Records provided:
----

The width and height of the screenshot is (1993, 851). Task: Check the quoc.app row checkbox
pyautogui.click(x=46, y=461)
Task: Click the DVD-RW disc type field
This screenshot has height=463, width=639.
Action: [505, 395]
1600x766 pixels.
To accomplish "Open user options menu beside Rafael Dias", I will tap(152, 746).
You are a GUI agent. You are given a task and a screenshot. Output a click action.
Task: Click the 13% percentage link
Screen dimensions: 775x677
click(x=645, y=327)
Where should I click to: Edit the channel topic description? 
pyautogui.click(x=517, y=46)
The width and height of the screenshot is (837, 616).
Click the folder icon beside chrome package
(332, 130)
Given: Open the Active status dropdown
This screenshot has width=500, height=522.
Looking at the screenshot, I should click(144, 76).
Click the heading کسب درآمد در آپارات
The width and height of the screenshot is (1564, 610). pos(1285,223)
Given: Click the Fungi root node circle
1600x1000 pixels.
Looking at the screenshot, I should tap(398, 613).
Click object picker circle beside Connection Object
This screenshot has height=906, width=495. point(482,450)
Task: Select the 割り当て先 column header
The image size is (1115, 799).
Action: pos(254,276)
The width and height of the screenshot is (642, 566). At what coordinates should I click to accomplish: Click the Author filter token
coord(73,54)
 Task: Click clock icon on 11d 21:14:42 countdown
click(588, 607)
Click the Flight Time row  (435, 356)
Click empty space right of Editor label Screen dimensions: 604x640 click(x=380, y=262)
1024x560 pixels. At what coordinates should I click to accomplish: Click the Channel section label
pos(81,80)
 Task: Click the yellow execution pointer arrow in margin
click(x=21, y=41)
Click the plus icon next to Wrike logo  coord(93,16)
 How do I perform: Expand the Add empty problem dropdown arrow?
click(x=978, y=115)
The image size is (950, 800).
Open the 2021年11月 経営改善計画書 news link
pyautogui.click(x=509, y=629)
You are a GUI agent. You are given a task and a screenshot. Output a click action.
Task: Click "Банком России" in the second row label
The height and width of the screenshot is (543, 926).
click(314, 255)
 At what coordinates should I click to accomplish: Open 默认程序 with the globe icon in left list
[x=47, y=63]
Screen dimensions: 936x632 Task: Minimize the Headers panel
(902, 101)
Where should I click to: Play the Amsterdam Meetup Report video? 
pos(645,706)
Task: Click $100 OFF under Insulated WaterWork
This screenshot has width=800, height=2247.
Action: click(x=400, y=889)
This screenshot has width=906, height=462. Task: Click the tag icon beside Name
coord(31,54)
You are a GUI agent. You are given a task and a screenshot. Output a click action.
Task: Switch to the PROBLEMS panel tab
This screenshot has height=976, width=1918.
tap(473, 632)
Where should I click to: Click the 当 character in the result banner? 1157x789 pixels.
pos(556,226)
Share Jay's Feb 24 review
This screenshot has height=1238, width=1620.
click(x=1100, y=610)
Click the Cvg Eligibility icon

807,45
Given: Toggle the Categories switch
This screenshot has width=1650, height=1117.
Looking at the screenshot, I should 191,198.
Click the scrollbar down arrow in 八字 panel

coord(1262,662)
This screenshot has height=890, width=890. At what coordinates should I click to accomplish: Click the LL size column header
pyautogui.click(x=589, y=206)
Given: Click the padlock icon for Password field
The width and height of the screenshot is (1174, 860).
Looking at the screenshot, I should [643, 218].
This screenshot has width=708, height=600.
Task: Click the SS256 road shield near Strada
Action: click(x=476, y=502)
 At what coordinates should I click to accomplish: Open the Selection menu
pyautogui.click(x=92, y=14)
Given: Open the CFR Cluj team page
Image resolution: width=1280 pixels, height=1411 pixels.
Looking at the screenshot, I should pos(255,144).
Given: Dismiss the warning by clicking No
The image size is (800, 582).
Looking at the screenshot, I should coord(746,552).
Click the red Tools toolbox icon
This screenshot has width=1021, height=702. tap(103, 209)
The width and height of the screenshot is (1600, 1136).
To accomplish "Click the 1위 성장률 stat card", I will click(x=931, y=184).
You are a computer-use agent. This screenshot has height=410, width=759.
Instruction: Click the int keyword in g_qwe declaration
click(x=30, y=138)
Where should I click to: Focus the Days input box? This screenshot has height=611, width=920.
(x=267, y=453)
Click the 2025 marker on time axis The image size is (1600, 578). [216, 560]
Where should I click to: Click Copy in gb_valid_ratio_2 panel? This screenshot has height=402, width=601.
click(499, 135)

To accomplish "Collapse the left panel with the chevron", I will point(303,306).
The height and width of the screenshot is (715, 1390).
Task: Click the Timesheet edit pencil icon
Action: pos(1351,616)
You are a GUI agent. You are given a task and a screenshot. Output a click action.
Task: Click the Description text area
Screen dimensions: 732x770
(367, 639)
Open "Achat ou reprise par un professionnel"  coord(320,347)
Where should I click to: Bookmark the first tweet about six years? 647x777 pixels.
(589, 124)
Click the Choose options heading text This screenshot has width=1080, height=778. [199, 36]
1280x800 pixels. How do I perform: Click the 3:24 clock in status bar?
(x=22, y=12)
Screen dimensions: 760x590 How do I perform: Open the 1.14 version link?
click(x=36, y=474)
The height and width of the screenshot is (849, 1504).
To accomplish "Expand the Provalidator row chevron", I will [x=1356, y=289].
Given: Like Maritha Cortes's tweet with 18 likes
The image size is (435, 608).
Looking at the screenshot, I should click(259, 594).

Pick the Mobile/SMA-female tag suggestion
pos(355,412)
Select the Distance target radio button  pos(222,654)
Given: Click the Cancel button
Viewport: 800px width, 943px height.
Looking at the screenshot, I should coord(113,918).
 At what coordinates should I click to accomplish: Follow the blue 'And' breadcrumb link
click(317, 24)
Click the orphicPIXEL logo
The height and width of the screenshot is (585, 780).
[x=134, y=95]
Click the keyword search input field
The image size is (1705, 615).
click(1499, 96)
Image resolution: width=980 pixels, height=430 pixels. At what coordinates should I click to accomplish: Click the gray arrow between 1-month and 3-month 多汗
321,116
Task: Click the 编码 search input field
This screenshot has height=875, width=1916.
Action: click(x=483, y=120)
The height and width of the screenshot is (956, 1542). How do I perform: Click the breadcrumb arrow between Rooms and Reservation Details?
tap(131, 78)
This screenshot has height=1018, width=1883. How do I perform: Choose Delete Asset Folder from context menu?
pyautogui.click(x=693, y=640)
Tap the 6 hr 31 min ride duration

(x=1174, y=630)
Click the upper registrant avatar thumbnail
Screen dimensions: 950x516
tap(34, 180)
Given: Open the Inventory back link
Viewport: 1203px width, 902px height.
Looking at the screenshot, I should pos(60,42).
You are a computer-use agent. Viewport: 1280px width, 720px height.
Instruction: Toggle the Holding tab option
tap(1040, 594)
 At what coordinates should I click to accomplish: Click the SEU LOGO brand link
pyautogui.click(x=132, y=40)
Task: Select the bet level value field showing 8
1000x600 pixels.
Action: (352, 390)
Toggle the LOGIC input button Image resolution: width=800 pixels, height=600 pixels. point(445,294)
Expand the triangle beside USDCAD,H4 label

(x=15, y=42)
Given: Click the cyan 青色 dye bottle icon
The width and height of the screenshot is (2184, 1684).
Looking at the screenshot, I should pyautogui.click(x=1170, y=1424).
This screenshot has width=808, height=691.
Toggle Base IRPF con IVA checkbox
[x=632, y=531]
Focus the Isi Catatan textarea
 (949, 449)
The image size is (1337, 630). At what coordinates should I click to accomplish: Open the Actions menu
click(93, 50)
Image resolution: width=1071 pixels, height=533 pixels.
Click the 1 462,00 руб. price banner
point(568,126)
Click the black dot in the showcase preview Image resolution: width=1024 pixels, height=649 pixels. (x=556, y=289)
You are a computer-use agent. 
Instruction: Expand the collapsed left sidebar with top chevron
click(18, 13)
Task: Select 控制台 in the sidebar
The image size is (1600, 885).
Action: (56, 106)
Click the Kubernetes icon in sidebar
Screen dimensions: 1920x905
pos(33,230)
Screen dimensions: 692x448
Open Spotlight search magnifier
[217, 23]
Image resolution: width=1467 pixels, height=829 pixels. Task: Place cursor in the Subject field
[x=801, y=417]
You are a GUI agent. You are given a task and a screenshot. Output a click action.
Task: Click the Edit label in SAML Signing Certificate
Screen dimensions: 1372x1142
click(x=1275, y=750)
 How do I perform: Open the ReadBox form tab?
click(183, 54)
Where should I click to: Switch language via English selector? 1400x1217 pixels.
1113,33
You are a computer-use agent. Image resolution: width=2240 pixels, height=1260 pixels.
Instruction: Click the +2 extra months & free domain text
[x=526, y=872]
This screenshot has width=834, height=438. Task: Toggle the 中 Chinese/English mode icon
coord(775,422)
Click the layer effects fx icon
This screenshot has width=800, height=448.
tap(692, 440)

----

Problem details: State how many lines in the records contain the string "computer". Give the number with no words around it.

Solution to the exercise: 4